- **Exercise details**: Reproduce the opening lines of the records exactly, up to and including the line in which "Adjust the BAL" occurs.

- **Stored records**:
==*==

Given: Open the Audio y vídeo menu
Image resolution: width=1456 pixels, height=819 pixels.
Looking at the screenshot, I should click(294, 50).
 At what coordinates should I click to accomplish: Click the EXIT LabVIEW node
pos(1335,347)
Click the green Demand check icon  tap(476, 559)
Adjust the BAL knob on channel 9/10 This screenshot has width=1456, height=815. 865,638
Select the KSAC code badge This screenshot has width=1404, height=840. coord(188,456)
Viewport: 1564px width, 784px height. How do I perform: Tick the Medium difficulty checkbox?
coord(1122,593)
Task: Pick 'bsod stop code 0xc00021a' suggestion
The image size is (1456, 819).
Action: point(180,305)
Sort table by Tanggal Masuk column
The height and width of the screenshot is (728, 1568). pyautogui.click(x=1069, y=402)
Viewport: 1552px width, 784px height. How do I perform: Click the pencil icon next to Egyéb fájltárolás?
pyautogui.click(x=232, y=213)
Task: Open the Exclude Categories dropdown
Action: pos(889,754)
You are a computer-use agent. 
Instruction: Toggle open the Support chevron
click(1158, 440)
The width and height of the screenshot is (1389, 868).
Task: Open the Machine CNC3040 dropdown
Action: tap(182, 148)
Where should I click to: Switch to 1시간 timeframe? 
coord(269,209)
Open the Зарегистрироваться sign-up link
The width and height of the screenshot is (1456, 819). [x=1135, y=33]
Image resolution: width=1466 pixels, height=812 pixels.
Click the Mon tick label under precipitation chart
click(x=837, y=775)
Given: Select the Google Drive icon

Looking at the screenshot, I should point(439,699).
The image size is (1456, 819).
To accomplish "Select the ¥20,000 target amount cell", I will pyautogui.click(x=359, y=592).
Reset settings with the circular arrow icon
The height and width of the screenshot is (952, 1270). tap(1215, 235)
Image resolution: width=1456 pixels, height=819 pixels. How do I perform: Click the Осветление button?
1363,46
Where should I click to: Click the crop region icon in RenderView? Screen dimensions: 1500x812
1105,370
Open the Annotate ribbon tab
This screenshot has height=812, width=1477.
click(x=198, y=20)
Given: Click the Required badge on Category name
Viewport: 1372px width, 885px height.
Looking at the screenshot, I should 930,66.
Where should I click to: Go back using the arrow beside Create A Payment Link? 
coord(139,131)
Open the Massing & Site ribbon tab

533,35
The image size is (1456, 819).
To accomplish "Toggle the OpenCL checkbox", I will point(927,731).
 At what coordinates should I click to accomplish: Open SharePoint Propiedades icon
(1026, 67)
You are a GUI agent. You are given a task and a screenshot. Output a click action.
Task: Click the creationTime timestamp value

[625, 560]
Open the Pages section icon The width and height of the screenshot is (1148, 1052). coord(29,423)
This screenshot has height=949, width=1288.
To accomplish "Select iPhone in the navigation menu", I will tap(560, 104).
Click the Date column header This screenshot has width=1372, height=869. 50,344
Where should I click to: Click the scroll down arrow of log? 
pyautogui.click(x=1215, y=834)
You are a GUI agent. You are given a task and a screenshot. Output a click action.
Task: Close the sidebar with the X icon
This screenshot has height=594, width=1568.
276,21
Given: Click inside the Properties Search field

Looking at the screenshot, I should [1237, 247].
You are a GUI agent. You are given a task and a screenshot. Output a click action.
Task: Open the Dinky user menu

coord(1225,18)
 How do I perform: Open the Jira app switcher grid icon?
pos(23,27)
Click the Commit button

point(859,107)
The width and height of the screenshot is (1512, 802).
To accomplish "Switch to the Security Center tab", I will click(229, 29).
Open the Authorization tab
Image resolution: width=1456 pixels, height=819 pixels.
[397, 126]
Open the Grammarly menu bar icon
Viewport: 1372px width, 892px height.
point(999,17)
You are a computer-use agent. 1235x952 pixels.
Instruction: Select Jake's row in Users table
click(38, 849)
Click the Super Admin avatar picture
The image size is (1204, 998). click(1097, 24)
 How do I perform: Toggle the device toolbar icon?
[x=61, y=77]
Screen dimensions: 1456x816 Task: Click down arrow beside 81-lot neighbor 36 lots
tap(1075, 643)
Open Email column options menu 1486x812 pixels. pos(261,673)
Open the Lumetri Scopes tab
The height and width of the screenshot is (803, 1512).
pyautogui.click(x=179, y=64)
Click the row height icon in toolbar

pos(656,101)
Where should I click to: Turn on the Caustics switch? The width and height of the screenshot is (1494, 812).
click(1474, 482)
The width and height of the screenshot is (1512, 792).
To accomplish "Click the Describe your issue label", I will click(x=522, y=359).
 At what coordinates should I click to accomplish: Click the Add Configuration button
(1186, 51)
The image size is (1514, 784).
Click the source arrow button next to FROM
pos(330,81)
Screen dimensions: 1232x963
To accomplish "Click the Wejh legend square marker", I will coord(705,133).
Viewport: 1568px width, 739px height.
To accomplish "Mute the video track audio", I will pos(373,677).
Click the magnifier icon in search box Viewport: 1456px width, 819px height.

==*==

- **Expected answer**:
Given: Open the Audio y vídeo menu
Image resolution: width=1456 pixels, height=819 pixels.
Looking at the screenshot, I should click(294, 50).
 At what coordinates should I click to accomplish: Click the EXIT LabVIEW node
pos(1335,347)
Click the green Demand check icon  tap(476, 559)
Adjust the BAL knob on channel 9/10 This screenshot has width=1456, height=815. 865,638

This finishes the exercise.